▶ _GIVEN RECORDS_
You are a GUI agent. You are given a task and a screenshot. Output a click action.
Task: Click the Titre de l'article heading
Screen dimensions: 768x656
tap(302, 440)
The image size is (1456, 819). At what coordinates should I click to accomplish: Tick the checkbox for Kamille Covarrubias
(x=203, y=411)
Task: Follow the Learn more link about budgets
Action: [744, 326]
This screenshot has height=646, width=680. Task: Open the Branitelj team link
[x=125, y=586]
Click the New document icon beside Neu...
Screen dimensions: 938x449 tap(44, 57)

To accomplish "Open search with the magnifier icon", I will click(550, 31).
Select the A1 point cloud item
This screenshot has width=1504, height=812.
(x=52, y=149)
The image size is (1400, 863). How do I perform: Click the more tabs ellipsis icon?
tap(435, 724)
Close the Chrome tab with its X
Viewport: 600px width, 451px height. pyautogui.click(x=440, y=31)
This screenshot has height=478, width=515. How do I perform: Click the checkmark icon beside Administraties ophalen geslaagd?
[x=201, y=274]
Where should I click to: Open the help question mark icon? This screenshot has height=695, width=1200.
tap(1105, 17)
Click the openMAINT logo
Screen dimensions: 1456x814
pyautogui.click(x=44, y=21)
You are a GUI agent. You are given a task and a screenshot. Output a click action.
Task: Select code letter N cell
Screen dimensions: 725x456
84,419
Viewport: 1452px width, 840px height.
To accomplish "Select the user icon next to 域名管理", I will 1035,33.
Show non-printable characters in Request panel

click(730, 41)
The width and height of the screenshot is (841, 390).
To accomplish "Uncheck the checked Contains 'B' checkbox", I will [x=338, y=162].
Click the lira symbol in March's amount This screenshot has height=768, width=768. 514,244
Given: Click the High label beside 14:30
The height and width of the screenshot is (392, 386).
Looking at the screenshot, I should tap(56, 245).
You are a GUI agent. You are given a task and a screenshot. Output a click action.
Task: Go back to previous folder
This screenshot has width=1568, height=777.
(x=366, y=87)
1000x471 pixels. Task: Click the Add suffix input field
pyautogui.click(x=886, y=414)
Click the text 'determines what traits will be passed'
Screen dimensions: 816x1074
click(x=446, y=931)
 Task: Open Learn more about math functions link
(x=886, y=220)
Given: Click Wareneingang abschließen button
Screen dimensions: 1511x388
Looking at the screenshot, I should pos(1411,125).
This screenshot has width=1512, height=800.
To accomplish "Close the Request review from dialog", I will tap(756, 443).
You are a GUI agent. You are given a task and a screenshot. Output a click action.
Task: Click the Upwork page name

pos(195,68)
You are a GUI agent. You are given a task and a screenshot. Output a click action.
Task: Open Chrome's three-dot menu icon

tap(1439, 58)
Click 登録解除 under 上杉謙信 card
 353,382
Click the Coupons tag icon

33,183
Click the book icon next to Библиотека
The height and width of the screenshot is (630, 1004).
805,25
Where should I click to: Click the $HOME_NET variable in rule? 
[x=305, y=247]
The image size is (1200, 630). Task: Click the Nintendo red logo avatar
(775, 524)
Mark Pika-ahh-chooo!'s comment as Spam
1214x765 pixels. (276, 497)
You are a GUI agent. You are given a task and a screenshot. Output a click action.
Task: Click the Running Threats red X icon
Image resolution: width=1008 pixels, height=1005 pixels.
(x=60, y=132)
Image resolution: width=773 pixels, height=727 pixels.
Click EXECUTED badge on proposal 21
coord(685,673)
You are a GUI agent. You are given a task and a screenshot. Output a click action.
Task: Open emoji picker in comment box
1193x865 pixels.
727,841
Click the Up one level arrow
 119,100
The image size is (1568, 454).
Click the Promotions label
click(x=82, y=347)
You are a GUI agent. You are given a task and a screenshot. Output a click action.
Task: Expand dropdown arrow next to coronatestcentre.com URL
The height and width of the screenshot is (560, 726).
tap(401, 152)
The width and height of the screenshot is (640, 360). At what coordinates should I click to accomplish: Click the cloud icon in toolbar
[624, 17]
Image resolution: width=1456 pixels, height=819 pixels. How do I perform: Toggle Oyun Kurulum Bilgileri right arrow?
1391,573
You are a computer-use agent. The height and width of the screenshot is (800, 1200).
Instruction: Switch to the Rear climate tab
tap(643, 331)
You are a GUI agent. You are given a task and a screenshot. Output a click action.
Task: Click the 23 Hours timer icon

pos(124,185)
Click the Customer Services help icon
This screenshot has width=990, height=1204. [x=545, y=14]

▶ _EXERCISE PROMPT_
Copy all of the records above word for word, line by line.

▶ _ANSWER IN FULL_
You are a GUI agent. You are given a task and a screenshot. Output a click action.
Task: Click the Titre de l'article heading
Screen dimensions: 768x656
tap(302, 440)
The image size is (1456, 819). At what coordinates should I click to accomplish: Tick the checkbox for Kamille Covarrubias
(x=203, y=411)
Task: Follow the Learn more link about budgets
Action: [744, 326]
This screenshot has height=646, width=680. Task: Open the Branitelj team link
[x=125, y=586]
Click the New document icon beside Neu...
Screen dimensions: 938x449 tap(44, 57)

To accomplish "Open search with the magnifier icon", I will click(550, 31).
Select the A1 point cloud item
This screenshot has width=1504, height=812.
(x=52, y=149)
The image size is (1400, 863). How do I perform: Click the more tabs ellipsis icon?
tap(435, 724)
Close the Chrome tab with its X
Viewport: 600px width, 451px height. pyautogui.click(x=440, y=31)
This screenshot has height=478, width=515. How do I perform: Click the checkmark icon beside Administraties ophalen geslaagd?
[x=201, y=274]
Where should I click to: Open the help question mark icon? This screenshot has height=695, width=1200.
tap(1105, 17)
Click the openMAINT logo
Screen dimensions: 1456x814
pyautogui.click(x=44, y=21)
You are a GUI agent. You are given a task and a screenshot. Output a click action.
Task: Select code letter N cell
Screen dimensions: 725x456
84,419
Viewport: 1452px width, 840px height.
To accomplish "Select the user icon next to 域名管理", I will 1035,33.
Show non-printable characters in Request panel

click(730, 41)
The width and height of the screenshot is (841, 390).
To accomplish "Uncheck the checked Contains 'B' checkbox", I will [x=338, y=162].
Click the lira symbol in March's amount This screenshot has height=768, width=768. 514,244
Given: Click the High label beside 14:30
The height and width of the screenshot is (392, 386).
Looking at the screenshot, I should tap(56, 245).
You are a GUI agent. You are given a task and a screenshot. Output a click action.
Task: Go back to previous folder
This screenshot has width=1568, height=777.
(x=366, y=87)
1000x471 pixels. Task: Click the Add suffix input field
pyautogui.click(x=886, y=414)
Click the text 'determines what traits will be passed'
Screen dimensions: 816x1074
click(x=446, y=931)
 Task: Open Learn more about math functions link
(x=886, y=220)
Given: Click Wareneingang abschließen button
Screen dimensions: 1511x388
Looking at the screenshot, I should pos(1411,125).
This screenshot has width=1512, height=800.
To accomplish "Close the Request review from dialog", I will tap(756, 443).
You are a GUI agent. You are given a task and a screenshot. Output a click action.
Task: Click the Upwork page name

pos(195,68)
You are a GUI agent. You are given a task and a screenshot. Output a click action.
Task: Open Chrome's three-dot menu icon

tap(1439, 58)
Click 登録解除 under 上杉謙信 card
 353,382
Click the Coupons tag icon

33,183
Click the book icon next to Библиотека
The height and width of the screenshot is (630, 1004).
805,25
Where should I click to: Click the $HOME_NET variable in rule? 
[x=305, y=247]
The image size is (1200, 630). Task: Click the Nintendo red logo avatar
(775, 524)
Mark Pika-ahh-chooo!'s comment as Spam
1214x765 pixels. (276, 497)
You are a GUI agent. You are given a task and a screenshot. Output a click action.
Task: Click the Running Threats red X icon
Image resolution: width=1008 pixels, height=1005 pixels.
(x=60, y=132)
Image resolution: width=773 pixels, height=727 pixels.
Click EXECUTED badge on proposal 21
coord(685,673)
You are a GUI agent. You are given a task and a screenshot. Output a click action.
Task: Open emoji picker in comment box
1193x865 pixels.
727,841
Click the Up one level arrow
 119,100
The image size is (1568, 454).
Click the Promotions label
click(x=82, y=347)
You are a GUI agent. You are given a task and a screenshot. Output a click action.
Task: Expand dropdown arrow next to coronatestcentre.com URL
The height and width of the screenshot is (560, 726).
tap(401, 152)
The width and height of the screenshot is (640, 360). At what coordinates should I click to accomplish: Click the cloud icon in toolbar
[624, 17]
Image resolution: width=1456 pixels, height=819 pixels. How do I perform: Toggle Oyun Kurulum Bilgileri right arrow?
1391,573
You are a computer-use agent. The height and width of the screenshot is (800, 1200).
Instruction: Switch to the Rear climate tab
tap(643, 331)
You are a GUI agent. You are given a task and a screenshot. Output a click action.
Task: Click the 23 Hours timer icon

pos(124,185)
Click the Customer Services help icon
This screenshot has width=990, height=1204. [x=545, y=14]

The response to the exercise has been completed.